What the task asks :: Below are the records. Retype exactly the lines between the lines holding "How do I perform: Click the" and "Click the 功能搜索 search input field", inclusive.

**** Exercise data ****

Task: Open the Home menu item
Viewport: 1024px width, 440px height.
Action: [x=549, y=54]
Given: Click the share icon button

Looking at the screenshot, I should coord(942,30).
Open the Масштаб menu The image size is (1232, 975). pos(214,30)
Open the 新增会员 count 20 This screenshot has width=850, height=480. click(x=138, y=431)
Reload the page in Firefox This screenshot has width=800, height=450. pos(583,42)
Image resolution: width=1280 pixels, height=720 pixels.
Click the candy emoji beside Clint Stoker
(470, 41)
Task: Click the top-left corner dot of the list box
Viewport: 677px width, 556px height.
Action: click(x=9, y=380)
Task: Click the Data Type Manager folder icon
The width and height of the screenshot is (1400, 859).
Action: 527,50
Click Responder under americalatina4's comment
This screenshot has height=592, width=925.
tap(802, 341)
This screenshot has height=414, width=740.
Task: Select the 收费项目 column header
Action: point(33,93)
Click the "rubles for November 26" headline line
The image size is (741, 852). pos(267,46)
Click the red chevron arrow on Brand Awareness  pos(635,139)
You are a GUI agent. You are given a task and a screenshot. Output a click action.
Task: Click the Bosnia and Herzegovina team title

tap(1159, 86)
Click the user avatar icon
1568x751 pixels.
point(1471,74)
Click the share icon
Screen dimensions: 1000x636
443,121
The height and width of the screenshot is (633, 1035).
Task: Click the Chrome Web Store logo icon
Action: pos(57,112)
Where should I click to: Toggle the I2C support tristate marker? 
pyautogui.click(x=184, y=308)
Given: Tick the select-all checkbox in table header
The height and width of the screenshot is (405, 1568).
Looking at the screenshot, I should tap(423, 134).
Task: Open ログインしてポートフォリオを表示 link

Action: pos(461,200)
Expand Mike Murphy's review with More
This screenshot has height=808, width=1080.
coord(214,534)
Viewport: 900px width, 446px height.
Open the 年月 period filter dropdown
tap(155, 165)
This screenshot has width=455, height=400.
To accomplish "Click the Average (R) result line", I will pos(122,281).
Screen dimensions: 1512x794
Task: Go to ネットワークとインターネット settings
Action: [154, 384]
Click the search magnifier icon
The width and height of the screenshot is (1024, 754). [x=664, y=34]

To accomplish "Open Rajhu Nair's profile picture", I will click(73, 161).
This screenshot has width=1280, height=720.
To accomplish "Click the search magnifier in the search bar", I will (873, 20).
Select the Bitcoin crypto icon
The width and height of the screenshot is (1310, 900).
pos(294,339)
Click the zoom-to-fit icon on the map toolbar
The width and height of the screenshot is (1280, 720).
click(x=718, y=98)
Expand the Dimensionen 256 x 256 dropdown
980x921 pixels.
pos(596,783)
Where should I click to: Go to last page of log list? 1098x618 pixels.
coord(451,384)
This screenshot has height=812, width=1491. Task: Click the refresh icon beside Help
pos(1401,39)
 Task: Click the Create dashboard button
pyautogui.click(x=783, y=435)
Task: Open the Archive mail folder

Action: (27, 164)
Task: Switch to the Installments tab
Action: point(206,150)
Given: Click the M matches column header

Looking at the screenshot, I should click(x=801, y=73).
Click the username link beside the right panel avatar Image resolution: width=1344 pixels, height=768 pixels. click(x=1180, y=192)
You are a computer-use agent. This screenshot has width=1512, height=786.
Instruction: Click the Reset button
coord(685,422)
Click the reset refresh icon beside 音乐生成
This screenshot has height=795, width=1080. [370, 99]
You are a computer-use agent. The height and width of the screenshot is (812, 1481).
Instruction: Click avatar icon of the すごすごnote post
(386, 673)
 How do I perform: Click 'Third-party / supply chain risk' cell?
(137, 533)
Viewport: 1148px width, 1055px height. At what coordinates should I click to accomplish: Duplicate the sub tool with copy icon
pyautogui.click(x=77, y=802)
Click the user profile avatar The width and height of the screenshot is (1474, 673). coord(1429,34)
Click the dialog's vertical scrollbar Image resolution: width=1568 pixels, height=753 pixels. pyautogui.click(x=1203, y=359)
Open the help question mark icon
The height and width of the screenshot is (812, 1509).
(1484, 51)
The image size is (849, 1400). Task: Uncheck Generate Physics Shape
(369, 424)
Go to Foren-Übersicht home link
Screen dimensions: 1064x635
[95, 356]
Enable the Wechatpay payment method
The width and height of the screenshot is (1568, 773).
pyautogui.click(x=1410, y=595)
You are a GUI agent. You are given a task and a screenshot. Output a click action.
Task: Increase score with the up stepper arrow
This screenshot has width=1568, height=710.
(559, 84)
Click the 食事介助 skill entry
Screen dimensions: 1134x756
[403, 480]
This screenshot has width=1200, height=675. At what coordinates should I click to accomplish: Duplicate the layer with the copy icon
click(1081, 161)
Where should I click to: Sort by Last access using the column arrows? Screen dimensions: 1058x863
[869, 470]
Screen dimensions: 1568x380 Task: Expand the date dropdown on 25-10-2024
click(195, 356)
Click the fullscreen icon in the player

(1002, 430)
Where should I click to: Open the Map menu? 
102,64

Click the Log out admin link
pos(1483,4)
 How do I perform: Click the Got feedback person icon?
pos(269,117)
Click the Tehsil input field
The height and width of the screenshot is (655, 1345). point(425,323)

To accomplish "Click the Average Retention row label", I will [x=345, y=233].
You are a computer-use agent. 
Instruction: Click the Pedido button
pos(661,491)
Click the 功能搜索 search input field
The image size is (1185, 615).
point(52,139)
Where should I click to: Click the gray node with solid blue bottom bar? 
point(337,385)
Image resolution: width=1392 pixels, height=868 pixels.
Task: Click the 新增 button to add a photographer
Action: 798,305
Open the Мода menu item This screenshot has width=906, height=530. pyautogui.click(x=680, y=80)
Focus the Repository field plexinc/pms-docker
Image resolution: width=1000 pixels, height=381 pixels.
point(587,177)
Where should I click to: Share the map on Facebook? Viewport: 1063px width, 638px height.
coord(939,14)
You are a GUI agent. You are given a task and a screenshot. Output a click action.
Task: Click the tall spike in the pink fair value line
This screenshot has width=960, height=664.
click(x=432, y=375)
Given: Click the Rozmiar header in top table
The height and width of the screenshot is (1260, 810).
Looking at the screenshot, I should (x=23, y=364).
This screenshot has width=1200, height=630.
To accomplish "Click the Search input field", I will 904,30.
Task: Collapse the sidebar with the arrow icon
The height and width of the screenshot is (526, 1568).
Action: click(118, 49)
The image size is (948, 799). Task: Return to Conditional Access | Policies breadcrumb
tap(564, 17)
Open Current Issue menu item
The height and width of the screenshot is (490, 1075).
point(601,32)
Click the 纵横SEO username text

****

Exercise answer ::
 How do I perform: Click the Got feedback person icon?
pos(269,117)
Click the Tehsil input field
The height and width of the screenshot is (655, 1345). point(425,323)

To accomplish "Click the Average Retention row label", I will [x=345, y=233].
You are a computer-use agent. 
Instruction: Click the Pedido button
pos(661,491)
Click the 功能搜索 search input field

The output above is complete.